[WHAT YOU ARE ASKED TO DO]:
Retype the entries below word for word, without the pictures.

[DATA FOR THIS TASK]:

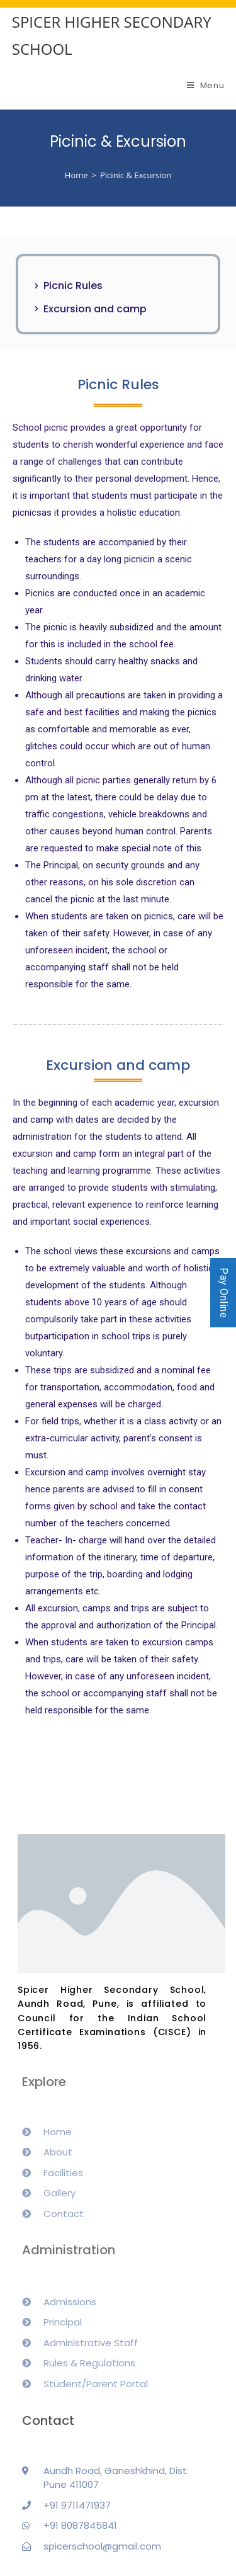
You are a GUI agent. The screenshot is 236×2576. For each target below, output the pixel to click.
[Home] (76, 175)
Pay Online (224, 1293)
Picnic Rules (73, 285)
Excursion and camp (95, 309)
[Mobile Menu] (206, 85)
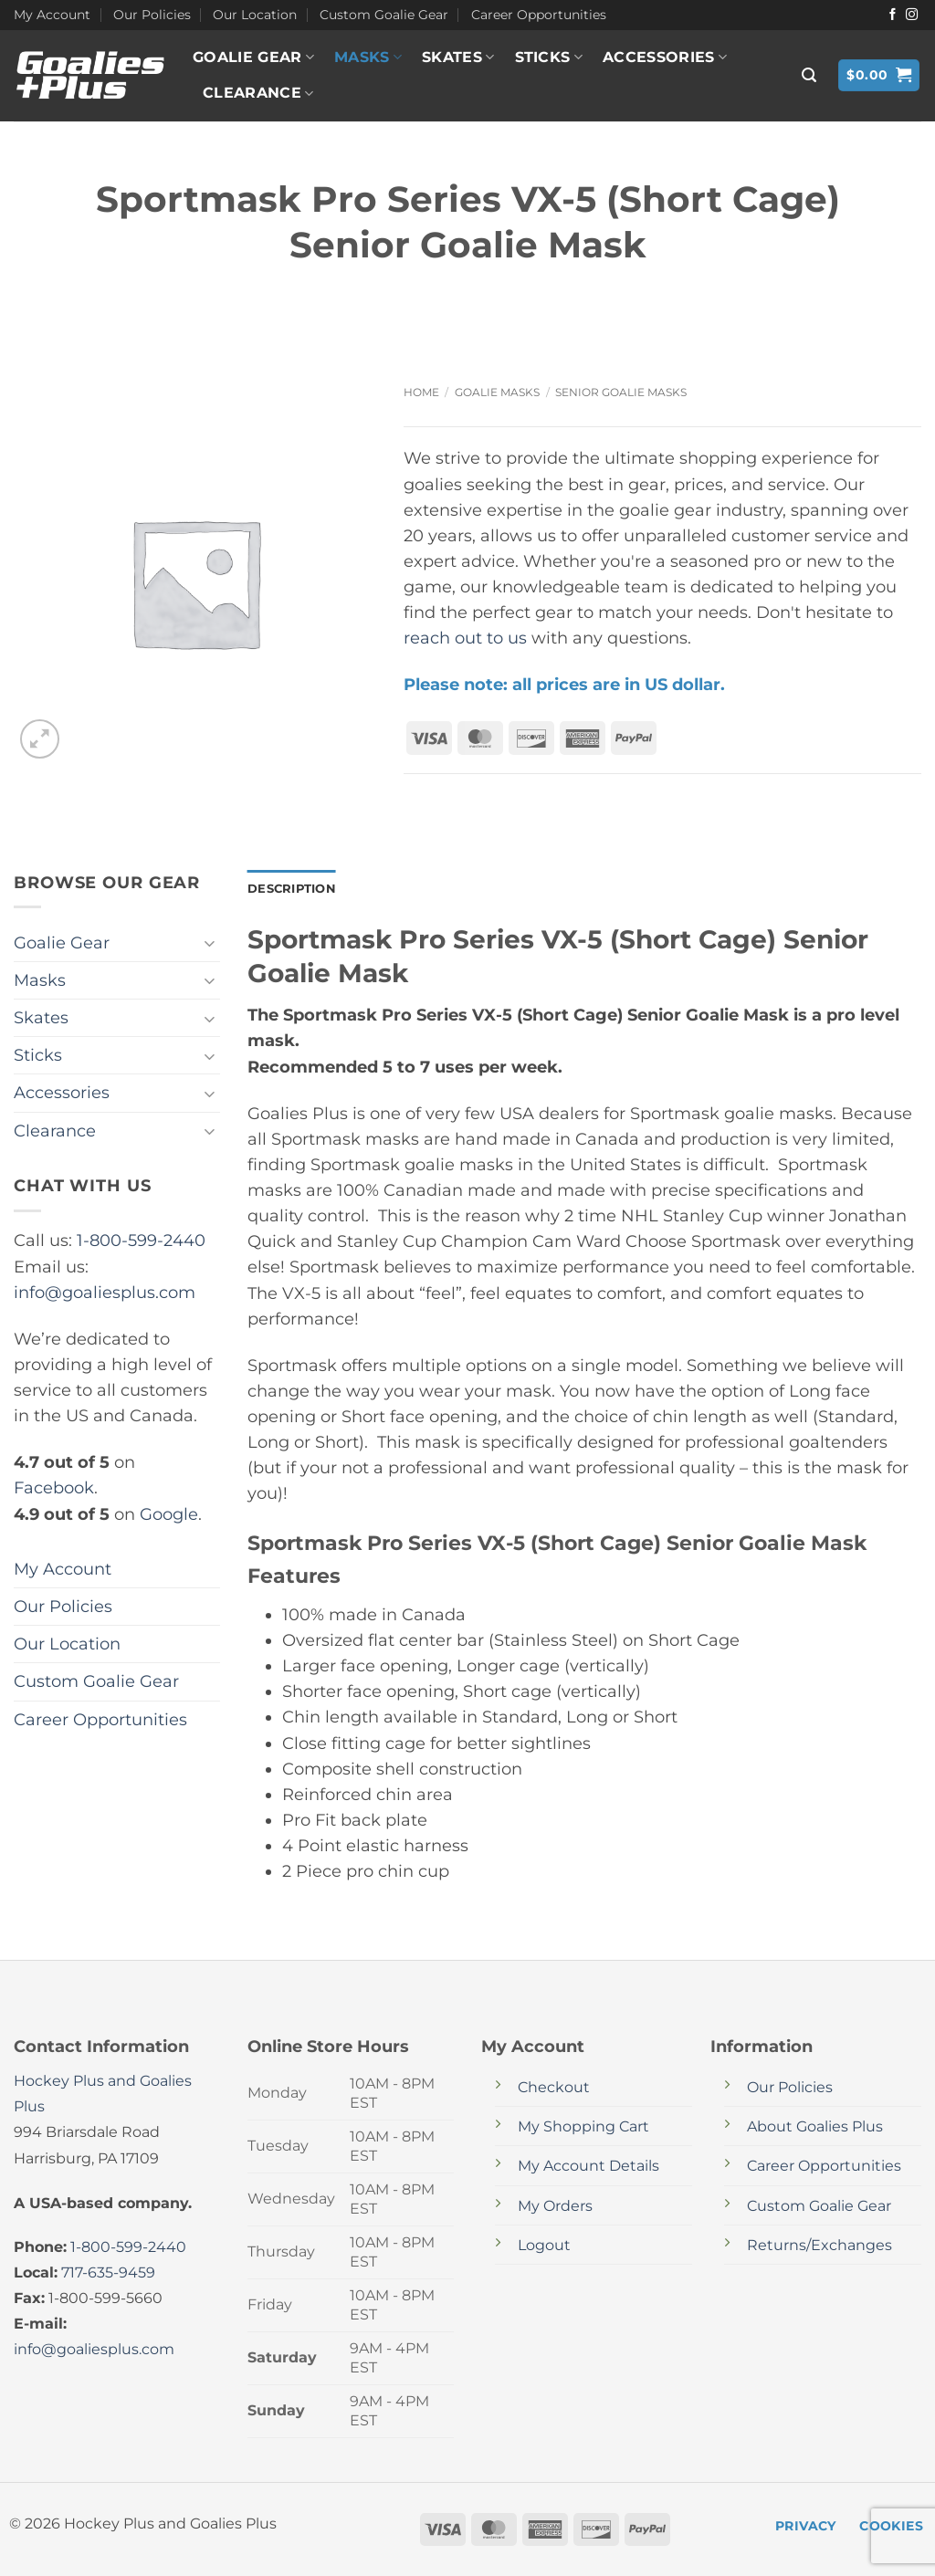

[OUTPUT FOR THIS TASK]:
You are a GUI agent. The screenshot is 236×2576. For each target below, output the pixel to click.
[Home] (76, 175)
Pay Online (224, 1293)
Picnic Rules (73, 285)
Excursion and camp (95, 309)
[Mobile Menu] (206, 85)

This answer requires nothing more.